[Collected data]
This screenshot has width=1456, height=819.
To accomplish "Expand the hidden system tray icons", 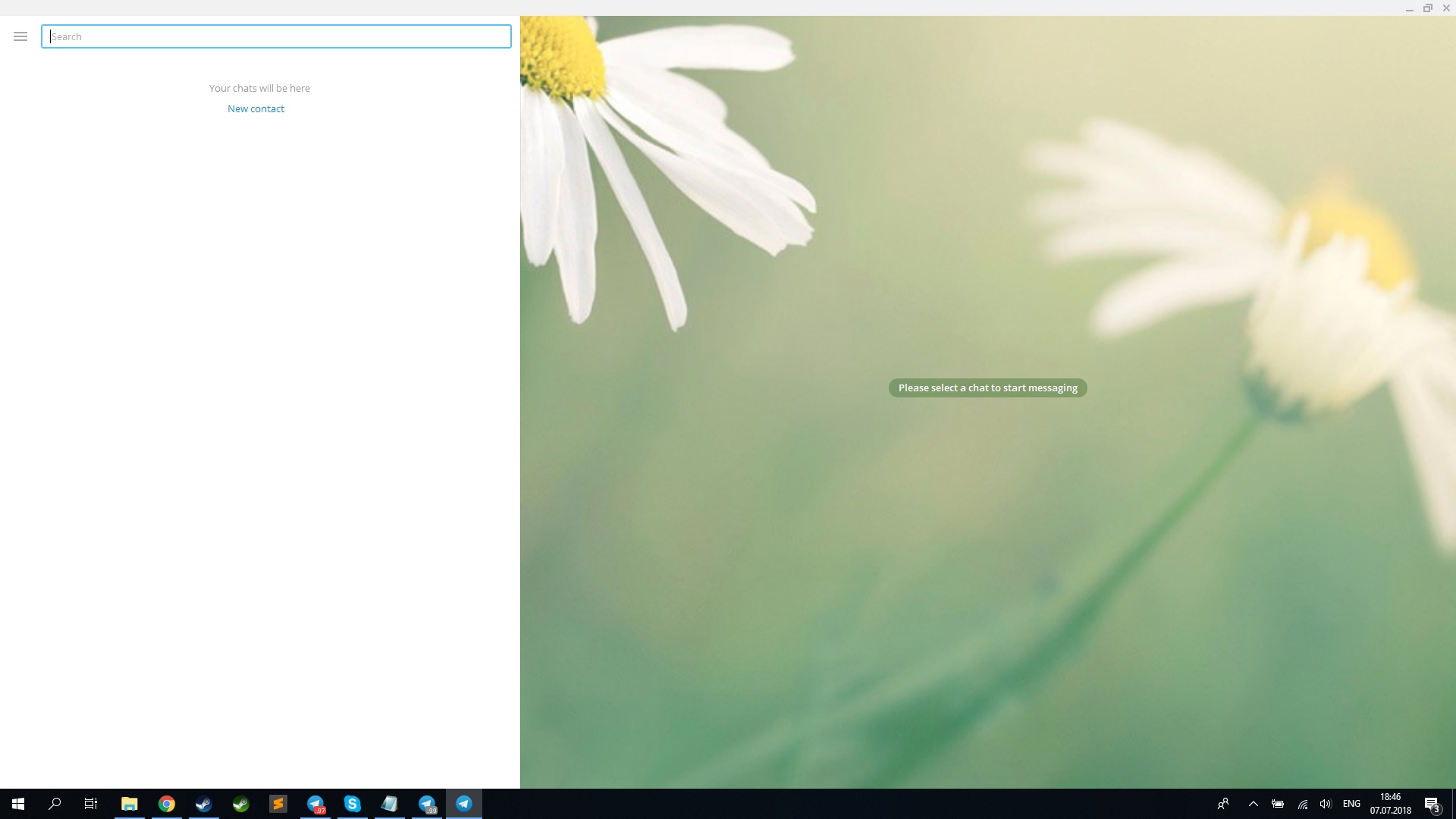I will [x=1253, y=804].
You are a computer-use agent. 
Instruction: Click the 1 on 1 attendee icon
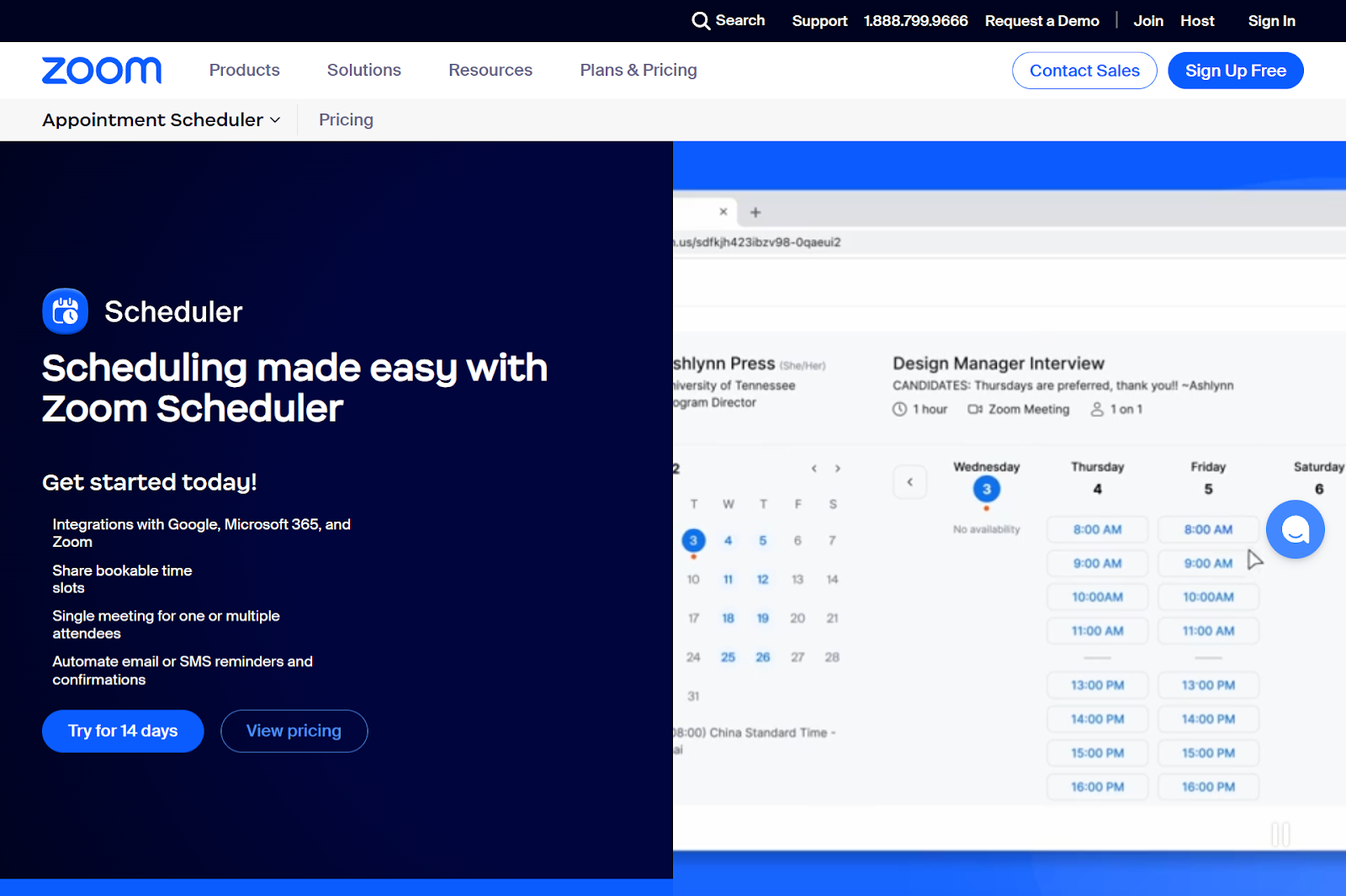tap(1097, 409)
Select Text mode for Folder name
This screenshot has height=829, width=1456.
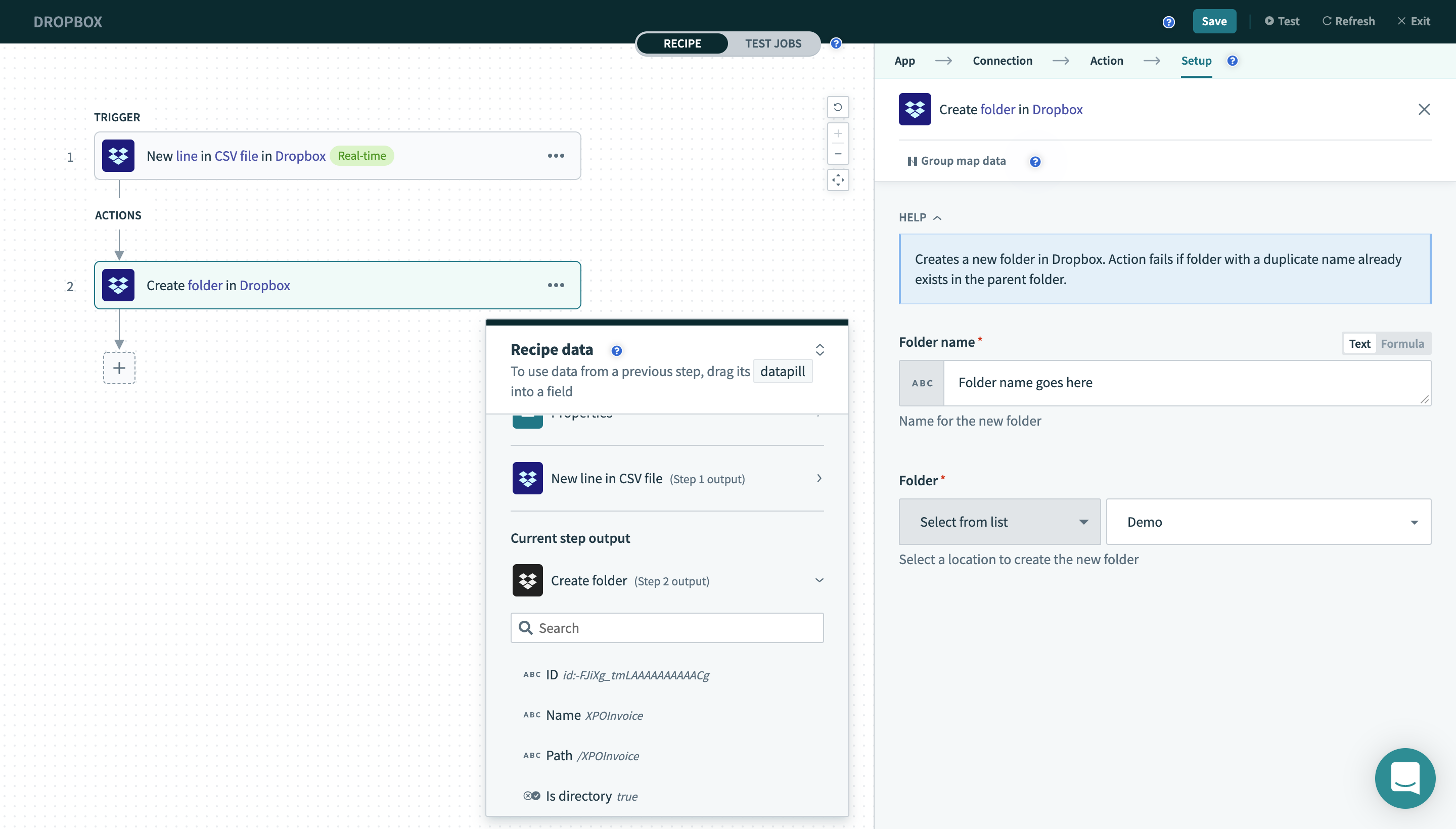1359,343
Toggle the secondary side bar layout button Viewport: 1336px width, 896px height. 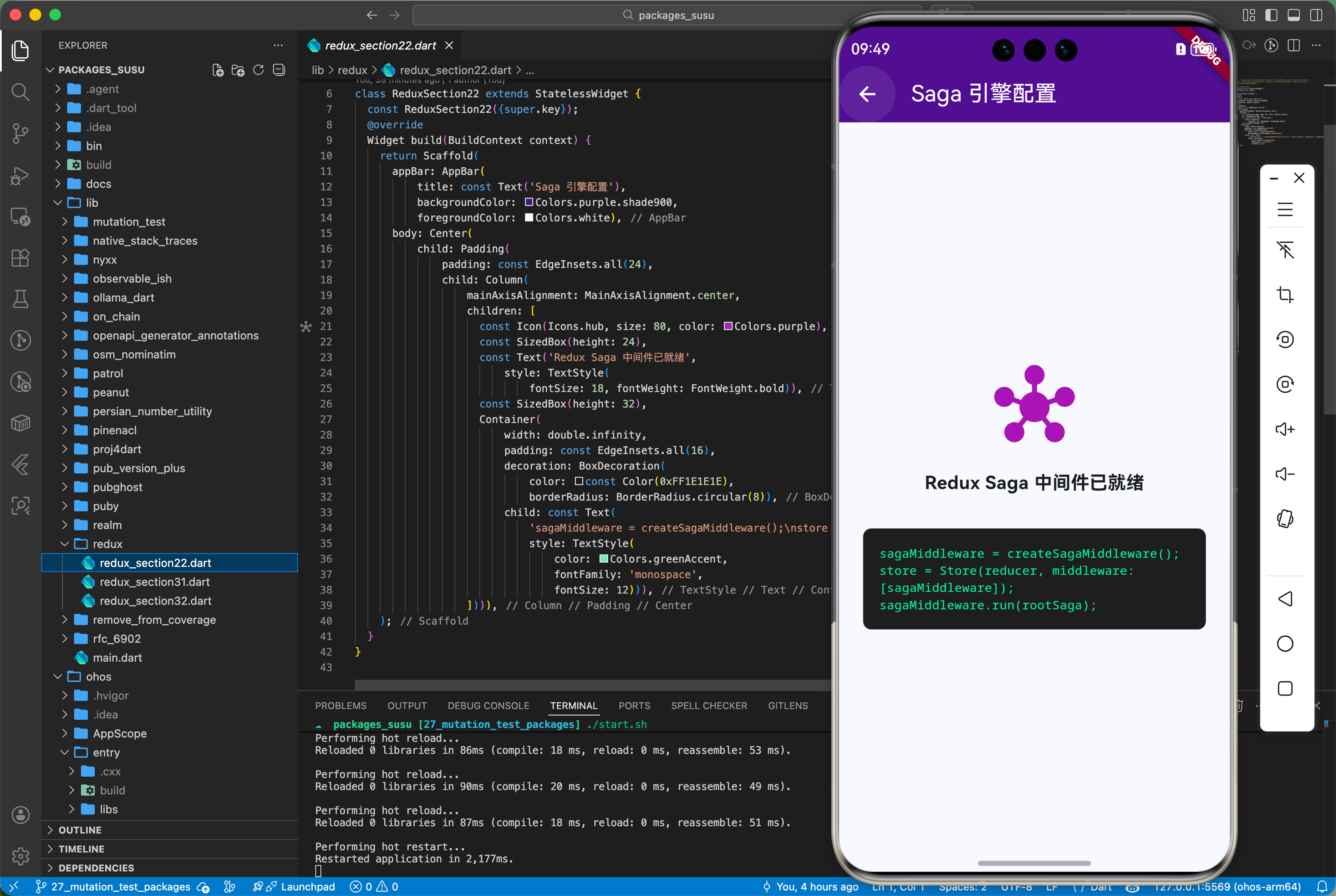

> [Required work]: Leave every picture out and return exactly the lines from the one holding "Instruction: Click the 1 on 1 attendee icon" through the end of the records above, both ends included, and nothing more.

> [Written answer]:
Instruction: Click the 1 on 1 attendee icon
tap(1097, 409)
Select Text mode for Folder name
This screenshot has height=829, width=1456.
1359,343
Toggle the secondary side bar layout button Viewport: 1336px width, 896px height. 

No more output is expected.